A secretária regional do Ambiente e Recursos Naturais, Susana Prada, foi ontem a porta-voz do Conselho de Governo, dando conta, aliás, de matérias que estão sob a sua mais directa responsabilidade.
Passados que estão sete anos sobre a aprovação dos Planos de Ordenamento e Gestão das Ilhas Selvagens e das Ilhas Desertas, o Governo Regional vai proceder à sua revisão, com o objectivo de os adequar às novas situações de tendência e evolução, nos domínios económico, social, cultural e ambiental, nomeadamente com a criação e regulamentação da actividade do turismo científico, informou a governante.

Para o Governo Regional, estas áreas protegidas devem ser, cada vez mais, geridas com uma clara e objectiva orientação no sentido de as tornar um incontornável recurso económico e, nesse sentido, é importante definir estratégias que permitam compatibilizá-las com uma maior presença humana, designadamente na vertente lúdico-turística.
Uma vez que o turismo científico é praticado por pessoas informadas e com elevada especificidade ao nível dos seus interesses na área do conhecimento, é um tipo de turismo que, na perspectiva governamental, não colide com os valores subjacentes à criação das Áreas Protegidas da RAM. Por isso, o Conselho de Governo decidiu incluir a actividade de turismo científico nos Planos de Ordenamento e Gestão das Ilhas Selvagens e das Ilhas Desertas.

Por outro lado, foi informado que o Conselho do Governo resolveu aprovar o Decreto Legislativo Regional que “Adapta à Região Autónoma da Madeira o Regime Jurídico de Acesso e Exercício de Actividades de Comércio, Serviços e Restauração (RJACSR)”.
A presente proposta, explicam-nos, simplifica do ponto vista administrativo os procedimentos que se apresentam necessários ao licenciamento das actividades nela prevista, reduzindo deste modo, os custos de contexto associados.
Por outro lado, considerando que importa reforçar a colaboração com a Região Autónoma dos Açores em prol do aprofundamento das autonomias e tendo em conta a primordial importância da actividade de fiscalização das actividades económicas nas Regiões Autónomas e o proveito decorrente da cooperação e intercâmbio nesta matéria, os secretários regionais e presidente reunidos ontem no Conselho do Governo, aprovaram o teor do Protocolo de Cooperação entre os Governos de ambas as regiões no âmbito da Fiscalização das Actividades Económicas.
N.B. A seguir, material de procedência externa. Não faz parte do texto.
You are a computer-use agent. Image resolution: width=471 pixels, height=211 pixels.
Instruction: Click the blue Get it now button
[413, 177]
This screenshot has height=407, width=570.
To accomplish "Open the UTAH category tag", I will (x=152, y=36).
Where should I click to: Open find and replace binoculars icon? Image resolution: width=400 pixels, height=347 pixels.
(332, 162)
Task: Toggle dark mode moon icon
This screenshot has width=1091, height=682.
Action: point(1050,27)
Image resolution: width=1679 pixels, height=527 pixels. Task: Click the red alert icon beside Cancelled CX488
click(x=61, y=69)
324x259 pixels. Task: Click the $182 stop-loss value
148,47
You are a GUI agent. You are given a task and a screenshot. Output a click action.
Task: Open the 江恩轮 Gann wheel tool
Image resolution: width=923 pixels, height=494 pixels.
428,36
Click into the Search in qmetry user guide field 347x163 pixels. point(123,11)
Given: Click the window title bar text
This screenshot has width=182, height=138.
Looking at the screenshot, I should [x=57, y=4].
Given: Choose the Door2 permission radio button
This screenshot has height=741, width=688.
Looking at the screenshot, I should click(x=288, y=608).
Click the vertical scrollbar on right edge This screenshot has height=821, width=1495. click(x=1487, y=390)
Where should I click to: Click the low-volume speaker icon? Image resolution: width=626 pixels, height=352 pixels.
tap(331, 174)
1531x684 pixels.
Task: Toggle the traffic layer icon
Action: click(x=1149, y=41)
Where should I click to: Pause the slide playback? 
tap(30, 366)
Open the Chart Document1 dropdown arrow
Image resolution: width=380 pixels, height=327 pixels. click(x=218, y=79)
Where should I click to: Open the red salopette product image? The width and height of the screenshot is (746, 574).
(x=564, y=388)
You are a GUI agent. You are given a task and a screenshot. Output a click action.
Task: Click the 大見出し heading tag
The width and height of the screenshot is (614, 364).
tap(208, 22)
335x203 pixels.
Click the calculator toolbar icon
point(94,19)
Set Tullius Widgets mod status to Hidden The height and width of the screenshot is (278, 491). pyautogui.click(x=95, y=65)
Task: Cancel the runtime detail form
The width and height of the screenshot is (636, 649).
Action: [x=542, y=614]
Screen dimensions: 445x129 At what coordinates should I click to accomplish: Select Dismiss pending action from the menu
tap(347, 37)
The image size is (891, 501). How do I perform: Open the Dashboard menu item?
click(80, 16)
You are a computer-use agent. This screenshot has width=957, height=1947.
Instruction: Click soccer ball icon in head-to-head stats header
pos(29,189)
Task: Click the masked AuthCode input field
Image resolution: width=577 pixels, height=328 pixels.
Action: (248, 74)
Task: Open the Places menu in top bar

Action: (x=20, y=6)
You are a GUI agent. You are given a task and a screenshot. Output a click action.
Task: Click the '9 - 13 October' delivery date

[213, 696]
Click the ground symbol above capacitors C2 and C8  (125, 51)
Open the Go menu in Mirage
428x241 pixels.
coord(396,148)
Foi ainda aprovada a resolução que autoriza a celebração do contrato-programa entre a Região Autónoma da Madeira e o Município da Ribeira Brava, tendo em vista a atribuição do apoio financeiro no valor de 194.471,69€, destinado a co-financiar a obra de “Requalificação das Veredas do Espigão, Eira do Mourão e Vara”, projecto da responsabilidade daquele Município, decorrente da intempérie de 20 de Fevereiro de 2010.
Foi também dada conta da aprovação de sete expropriações amigáveis, no valor total de 157.776,50€, que abrangem 13 beneficiários.
Aprovada foi também a resolução que aprova um sistema de financiamento específico, a fim de permitir a realização de adiantamentos de Fundo Social Europeu e de Orçamento da Segurança Social até ao montante de 70% do valor total aprovado.
O Conselho do Governo aprovou também um Contrato Programa com o clube Os Especiais, que tem por objecto a definição do processo de cooperação financeira entre as partes outorgantes. Tem por objectivo a prossecução de actividades de desenvolvimento da prática desportiva e recreativa, por pessoas com deficiência, promoção de treino desportivo nas instituições e estabelecimentos de educação especial e a promoção condigna da imagem da Região Autónoma da Madeira no âmbito das competições desportivas e recreativas oficiais, de carácter regional, nacional, internacional e nos jogos paralímpicos, para o ano 2016. Esta comparticipação financeira não excederá € 10.000,00 (Dez mil euros).
Finalmente, foi também hoje aprovado o aditamento ao contrato da variante da Madalena do Mar. Cumprindo um compromisso já assumido, o Governo Regional considera de especial pertinência retomar obras que haviam sido suspensas. Com esta medida, a Região rentabilizará 55,7 milhões de euros de investimento já realizado naquela obra, que se encontra suspensa. A Região não terá de pagar qualquer montante de indemnização ao Consórcio responsável pela empreitada, relativo ao recomeço das obras suspensas.